Activity: Your answer should be a single number: how many lines in the data below hold the string "Like".
+---+
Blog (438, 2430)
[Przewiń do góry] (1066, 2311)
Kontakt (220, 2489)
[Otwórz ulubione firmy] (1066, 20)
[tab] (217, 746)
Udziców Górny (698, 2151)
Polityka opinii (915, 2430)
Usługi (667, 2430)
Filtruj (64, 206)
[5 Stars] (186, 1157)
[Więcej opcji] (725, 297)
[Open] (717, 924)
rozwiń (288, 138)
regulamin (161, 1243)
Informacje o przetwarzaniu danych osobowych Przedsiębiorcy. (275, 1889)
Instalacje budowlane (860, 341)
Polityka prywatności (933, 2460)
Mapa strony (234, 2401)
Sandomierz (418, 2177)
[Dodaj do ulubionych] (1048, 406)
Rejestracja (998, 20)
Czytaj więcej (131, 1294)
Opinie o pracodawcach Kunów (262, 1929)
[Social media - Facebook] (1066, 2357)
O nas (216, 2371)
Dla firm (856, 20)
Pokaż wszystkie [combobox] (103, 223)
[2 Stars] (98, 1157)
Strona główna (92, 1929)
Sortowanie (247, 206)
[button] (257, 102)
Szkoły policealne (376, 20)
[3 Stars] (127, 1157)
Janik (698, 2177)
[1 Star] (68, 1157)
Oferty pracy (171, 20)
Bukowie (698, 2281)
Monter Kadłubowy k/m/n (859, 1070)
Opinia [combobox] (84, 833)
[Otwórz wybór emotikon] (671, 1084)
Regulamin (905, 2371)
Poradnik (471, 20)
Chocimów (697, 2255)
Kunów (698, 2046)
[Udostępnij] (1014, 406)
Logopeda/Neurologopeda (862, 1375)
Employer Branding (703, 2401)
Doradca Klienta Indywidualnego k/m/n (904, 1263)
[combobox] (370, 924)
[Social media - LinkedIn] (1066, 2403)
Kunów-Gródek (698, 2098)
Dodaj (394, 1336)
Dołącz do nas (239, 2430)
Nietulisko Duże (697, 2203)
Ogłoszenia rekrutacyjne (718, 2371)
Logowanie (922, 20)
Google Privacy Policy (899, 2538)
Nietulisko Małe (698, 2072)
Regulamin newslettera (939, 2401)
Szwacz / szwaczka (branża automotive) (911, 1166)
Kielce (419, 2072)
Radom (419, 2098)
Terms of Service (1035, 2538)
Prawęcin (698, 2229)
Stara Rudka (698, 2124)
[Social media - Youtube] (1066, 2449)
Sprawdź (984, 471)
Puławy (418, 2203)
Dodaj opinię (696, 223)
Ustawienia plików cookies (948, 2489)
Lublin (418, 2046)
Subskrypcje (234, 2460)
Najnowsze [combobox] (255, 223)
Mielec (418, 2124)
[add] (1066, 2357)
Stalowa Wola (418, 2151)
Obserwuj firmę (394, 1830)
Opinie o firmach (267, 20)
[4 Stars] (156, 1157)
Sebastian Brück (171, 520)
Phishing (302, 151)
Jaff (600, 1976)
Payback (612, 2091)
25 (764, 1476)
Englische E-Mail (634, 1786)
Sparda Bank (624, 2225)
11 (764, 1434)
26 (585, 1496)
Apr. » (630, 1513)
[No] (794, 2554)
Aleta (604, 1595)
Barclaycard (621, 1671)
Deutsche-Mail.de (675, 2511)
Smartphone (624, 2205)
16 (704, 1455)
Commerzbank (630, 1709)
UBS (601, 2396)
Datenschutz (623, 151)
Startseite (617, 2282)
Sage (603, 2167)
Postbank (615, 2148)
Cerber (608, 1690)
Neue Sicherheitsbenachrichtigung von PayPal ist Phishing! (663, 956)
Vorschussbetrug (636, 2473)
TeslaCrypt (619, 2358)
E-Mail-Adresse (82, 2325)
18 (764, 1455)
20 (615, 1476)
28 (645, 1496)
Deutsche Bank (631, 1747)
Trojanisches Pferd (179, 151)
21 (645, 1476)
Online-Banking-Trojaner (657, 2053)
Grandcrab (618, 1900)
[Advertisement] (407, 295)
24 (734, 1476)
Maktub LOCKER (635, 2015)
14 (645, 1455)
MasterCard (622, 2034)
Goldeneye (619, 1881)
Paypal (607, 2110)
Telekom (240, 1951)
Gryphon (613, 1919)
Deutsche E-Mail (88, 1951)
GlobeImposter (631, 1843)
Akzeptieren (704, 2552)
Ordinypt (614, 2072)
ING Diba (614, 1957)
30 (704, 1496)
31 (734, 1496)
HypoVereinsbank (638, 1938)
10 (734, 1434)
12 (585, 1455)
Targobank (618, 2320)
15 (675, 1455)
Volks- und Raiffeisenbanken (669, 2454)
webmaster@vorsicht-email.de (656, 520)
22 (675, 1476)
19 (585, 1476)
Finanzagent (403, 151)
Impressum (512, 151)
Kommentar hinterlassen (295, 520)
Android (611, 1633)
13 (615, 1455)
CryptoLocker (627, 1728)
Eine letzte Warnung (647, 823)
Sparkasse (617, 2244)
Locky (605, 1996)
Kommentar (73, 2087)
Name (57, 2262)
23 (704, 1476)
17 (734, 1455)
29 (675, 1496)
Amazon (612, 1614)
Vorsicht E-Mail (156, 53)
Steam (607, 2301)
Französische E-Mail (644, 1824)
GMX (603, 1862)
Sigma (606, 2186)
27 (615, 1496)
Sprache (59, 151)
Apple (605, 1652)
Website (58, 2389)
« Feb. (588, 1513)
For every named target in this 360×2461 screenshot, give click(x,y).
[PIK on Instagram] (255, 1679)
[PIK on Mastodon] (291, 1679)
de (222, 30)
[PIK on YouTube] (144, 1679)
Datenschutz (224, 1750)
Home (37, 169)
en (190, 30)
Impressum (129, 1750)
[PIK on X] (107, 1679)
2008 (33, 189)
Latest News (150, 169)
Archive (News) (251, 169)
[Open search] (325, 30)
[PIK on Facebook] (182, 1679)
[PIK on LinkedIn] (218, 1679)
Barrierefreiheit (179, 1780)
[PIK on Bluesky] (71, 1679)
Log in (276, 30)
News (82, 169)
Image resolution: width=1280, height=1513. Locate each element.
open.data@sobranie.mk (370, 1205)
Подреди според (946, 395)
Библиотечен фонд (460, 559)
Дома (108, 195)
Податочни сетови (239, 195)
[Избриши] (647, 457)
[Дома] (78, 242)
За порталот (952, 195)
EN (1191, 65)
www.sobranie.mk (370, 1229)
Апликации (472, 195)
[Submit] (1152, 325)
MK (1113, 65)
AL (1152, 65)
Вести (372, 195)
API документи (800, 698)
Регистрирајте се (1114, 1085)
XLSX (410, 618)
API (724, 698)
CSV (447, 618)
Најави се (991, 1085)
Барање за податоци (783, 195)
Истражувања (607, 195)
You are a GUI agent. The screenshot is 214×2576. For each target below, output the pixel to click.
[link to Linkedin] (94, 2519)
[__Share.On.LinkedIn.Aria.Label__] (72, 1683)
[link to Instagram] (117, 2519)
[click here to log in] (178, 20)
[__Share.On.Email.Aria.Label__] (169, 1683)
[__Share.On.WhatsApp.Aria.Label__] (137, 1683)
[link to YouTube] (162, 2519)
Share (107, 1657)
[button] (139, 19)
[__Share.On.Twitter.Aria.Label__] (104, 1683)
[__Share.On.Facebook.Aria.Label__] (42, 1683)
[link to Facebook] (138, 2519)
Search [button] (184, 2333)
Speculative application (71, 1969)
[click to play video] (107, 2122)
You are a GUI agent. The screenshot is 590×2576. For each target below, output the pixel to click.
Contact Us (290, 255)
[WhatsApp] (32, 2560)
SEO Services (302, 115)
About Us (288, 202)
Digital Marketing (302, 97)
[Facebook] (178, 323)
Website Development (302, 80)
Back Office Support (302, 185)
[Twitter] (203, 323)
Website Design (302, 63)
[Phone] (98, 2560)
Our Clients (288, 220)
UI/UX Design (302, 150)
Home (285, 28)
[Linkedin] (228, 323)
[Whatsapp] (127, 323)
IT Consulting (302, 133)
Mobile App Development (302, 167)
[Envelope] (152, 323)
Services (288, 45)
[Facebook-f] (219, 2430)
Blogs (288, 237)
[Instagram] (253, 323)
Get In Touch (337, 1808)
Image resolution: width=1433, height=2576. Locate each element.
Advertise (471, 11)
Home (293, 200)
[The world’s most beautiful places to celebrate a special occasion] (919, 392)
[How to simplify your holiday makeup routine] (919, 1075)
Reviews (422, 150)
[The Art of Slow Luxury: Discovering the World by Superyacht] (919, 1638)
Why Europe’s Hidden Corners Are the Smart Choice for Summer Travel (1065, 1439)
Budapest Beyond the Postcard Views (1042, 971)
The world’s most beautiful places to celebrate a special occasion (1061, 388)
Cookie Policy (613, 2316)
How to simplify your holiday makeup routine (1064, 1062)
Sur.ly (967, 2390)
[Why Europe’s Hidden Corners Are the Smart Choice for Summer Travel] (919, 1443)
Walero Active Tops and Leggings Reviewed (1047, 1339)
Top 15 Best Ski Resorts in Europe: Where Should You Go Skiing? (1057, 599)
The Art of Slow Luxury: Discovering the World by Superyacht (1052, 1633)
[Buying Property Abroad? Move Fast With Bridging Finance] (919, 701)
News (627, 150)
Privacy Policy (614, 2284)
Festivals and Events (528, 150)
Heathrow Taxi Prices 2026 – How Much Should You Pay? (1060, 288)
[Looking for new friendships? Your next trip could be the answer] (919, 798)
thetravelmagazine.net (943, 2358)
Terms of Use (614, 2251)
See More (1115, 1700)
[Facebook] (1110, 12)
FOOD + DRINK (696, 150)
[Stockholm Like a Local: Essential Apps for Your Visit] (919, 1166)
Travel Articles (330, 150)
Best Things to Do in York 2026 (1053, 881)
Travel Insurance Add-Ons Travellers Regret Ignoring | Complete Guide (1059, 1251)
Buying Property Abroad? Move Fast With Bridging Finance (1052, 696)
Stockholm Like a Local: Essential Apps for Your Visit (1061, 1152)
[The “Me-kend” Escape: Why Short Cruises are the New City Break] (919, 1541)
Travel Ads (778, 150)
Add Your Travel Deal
+---+
Response to this exercise: 2